Le multirotor électrique

Dans l’esprit de l’empreinte envi­ron­ne­men­tale mini­male, l’autre façon d’aborder la mobi­li­té urbaine est de conce­voir un appa­reil VTOL (Ver­ti­cal Take-off and Lan­ding) exploi­tant les pro­grès des moteurs élec­triques et des sys­tèmes de régu­la­tion numé­riques sur la base de plu­sieurs rotors ani­més par des moteurs indé­pen­dants. Issue de l’architecture des drones, cette confi­gu­ra­tion per­met d’éliminer les trans­mis­sions méca­niques et abou­tit à un fuse­lage plus com­pact. La per­for­mance actuelle des bat­te­ries per­met d’envisager une masse décol­lable conve­nable avec un nombre de pas­sa­gers limi­té à trois et une auto­no­mie encore limi­tée. De nom­breux pro­to­types sont actuel­le­ment à l’essai, allant des qua­dri­ro­tors fixes ou incli­nables (CityAir­bus) au Volo­drone à 12 rotors.

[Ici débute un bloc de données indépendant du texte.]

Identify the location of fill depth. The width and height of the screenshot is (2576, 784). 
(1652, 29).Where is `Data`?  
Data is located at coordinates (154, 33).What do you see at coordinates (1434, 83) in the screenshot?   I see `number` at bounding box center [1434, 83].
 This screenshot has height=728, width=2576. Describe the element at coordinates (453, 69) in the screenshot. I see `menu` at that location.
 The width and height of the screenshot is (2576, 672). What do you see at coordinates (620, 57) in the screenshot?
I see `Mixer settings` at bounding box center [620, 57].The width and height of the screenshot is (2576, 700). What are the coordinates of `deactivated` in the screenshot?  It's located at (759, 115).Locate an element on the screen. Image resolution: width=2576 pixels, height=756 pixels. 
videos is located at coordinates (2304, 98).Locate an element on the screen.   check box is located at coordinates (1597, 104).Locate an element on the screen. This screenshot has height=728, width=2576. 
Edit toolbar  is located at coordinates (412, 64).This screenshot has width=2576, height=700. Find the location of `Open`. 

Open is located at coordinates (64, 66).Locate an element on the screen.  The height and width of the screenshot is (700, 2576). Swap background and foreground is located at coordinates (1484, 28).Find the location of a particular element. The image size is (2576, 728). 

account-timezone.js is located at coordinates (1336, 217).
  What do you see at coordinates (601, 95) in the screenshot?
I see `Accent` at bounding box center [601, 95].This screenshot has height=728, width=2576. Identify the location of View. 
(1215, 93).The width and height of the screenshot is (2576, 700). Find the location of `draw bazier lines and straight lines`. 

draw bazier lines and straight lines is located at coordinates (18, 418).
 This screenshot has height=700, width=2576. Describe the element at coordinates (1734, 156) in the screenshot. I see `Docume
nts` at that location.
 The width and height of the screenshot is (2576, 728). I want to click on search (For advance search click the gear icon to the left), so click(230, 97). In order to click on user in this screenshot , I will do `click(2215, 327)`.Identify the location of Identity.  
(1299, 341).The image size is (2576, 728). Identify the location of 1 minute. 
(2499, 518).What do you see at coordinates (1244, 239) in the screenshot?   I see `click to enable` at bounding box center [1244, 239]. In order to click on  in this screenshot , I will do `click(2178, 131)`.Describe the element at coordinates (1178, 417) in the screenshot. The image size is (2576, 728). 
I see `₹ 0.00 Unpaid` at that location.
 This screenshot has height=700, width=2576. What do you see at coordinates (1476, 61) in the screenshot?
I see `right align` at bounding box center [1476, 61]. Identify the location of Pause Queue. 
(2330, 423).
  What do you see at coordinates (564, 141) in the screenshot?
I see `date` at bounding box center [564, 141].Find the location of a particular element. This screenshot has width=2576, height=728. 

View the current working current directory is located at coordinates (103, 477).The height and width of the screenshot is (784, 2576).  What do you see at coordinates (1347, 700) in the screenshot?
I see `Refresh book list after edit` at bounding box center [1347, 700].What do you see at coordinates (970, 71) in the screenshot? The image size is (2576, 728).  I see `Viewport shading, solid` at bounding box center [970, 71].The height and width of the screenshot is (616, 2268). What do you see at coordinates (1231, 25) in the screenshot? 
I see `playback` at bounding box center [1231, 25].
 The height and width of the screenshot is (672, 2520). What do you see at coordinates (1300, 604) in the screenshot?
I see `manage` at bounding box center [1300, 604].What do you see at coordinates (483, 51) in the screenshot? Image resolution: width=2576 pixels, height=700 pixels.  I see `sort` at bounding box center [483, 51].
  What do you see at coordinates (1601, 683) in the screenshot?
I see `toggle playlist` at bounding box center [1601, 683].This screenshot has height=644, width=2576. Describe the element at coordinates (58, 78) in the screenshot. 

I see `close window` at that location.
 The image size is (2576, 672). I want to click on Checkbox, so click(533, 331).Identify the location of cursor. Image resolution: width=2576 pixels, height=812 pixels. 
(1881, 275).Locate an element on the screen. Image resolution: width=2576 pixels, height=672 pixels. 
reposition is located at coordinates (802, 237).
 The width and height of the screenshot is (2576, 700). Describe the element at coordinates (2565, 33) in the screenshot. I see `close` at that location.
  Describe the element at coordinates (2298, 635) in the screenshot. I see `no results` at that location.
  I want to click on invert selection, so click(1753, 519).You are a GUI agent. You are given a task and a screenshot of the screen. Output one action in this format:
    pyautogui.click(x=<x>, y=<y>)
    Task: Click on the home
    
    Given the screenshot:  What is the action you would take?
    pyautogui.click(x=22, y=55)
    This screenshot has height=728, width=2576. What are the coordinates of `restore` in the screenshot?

Volocopter Multirotor électrique.
Volo­cop­ter Mul­ti­ro­tor électrique.

Les hybrides

Dans sa confron­ta­tion avec l’avion, l’hélicoptère reste péna­li­sé par sa vitesse pra­tique infé­rieure à 300 km/h et la ten­ta­tion est grande de com­bler ce qui est consi­dé­ré comme un fos­sé de mobi­li­té pour s’approcher de 500 km/h tout en gar­dant l’avantage du décol­lage ver­ti­cal. Une telle avan­cée per­met­trait par exemple de dou­bler le rayon d’action en mis­sion off-shore, d’augmenter signi­fi­ca­ti­ve­ment l’efficacité des mis­sions de sau­ve­tage et d’offrir l’avantage d’une croi­sière très rapide à toutes les mis­sions à voca­tion de trans­port de pas­sa­gers. Deux for­mules coha­bitent actuel­le­ment. Le conver­tible uti­lise deux rotors bas­cu­lants en extré­mi­té d’aile assu­rant le décol­lage ver­ti­cal lorsque l’axe est ver­ti­cal et la croi­sière en mode avion lorsque l’axe est hori­zon­tal. Cette confi­gu­ra­tion est en ser­vice dans l’armée amé­ri­caine (V‑22 Osprey) et en phase de cer­ti­fi­ca­tion civile chez Leo­nar­do (AW-609). Le pro­gramme Clean Sky a finan­cé un démons­tra­teur déri­vé de l’expérience de Leo­nar­do, le Next­Gen Civil Til­tro­tor à l’horizon 2023. Le com­bi­né uti­lise une pous­sée axiale addi­tion­nelle gref­fée sur la base d’un héli­co­ptère conven­tion­nel soit avec une hélice pro­pul­sive à l’arrière (pro­to­type Sikors­ky Rai­der), soit deux hélices pro­pul­sives fixes en extré­mi­té d’aile (pro­to­type Air­bus X‑3). Le pro­gramme Clean Sky a éga­le­ment finan­cé un démons­tra­teur héri­tier du X‑3 chez Air­bus (Racer) à l’horizon 2021. Ces deux scé­na­rios de rup­ture cor­res­pondent à une véri­table attente du mar­ché, mais les déci­sions de déve­lop­pe­ment indus­triel ne sont pas encore prises. La mise au point s’inscrira dans un nou­veau domaine de vol et la cer­ti­fi­ca­tion de ces machines impo­se­ra une adap­ta­tion impor­tante des règle­ments. Les deux prin­ci­paux obs­tacles à fran­chir seront la maî­trise des coûts (for­cé­ment plus éle­vés en rai­son d’une com­plexi­té accrue, sur­tout pour le conver­tible), pour assu­rer l’attractivité com­mer­ciale, et l’acceptabilité envi­ron­ne­men­tale en zone urbaine pour l’approche des héli­sta­tions, en rai­son du bruit et de l’intensité du souffle rotor plus élevés.